- YOUR GOAL
Your answer should hold only the lines from the one with "Given: Mark the comment as Spam" through the end of the listing below, each retyped exactly.

- EXCERPTED DATA
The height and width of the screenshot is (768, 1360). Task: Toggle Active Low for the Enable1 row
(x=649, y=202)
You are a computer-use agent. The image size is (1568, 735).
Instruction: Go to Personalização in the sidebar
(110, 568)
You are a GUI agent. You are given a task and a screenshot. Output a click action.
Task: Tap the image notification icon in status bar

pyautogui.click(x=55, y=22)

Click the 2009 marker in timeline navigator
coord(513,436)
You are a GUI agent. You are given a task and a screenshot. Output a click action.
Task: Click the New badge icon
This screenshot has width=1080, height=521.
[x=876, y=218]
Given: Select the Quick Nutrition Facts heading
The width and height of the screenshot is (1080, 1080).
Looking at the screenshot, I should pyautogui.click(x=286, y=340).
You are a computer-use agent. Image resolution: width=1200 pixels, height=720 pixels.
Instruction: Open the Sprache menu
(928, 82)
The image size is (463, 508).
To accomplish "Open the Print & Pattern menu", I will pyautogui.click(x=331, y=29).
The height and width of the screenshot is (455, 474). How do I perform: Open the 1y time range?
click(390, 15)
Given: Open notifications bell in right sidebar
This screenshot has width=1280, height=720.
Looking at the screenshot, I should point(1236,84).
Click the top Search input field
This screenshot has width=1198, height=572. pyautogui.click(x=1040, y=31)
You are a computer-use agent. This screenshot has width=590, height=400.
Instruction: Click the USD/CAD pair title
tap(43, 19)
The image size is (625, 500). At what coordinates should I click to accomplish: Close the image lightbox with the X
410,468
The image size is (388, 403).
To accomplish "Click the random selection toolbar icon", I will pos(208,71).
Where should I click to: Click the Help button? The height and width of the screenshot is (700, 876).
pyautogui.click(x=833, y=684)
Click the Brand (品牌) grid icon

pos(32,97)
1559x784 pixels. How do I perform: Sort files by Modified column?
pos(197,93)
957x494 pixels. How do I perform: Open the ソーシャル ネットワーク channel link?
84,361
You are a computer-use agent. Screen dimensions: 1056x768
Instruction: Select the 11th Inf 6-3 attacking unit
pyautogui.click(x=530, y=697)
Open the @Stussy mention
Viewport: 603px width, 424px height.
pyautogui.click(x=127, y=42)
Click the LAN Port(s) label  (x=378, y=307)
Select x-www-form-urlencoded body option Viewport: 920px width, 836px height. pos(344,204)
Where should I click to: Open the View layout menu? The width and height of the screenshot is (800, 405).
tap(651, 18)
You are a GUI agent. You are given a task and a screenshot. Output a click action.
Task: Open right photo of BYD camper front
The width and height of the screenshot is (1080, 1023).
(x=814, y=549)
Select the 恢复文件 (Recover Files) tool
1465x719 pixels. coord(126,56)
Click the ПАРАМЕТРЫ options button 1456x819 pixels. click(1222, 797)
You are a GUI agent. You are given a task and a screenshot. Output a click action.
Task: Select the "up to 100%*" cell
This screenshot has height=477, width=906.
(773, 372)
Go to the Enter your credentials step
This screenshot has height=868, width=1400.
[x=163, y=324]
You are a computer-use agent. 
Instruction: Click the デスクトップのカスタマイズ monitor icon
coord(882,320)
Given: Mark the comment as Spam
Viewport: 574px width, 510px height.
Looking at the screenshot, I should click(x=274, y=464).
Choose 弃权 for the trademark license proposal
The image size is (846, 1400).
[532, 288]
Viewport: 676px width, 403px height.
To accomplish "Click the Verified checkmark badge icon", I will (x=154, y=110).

- REPLY
Given: Mark the comment as Spam
Viewport: 574px width, 510px height.
Looking at the screenshot, I should click(x=274, y=464).
Choose 弃权 for the trademark license proposal
The image size is (846, 1400).
[532, 288]
Viewport: 676px width, 403px height.
To accomplish "Click the Verified checkmark badge icon", I will (x=154, y=110).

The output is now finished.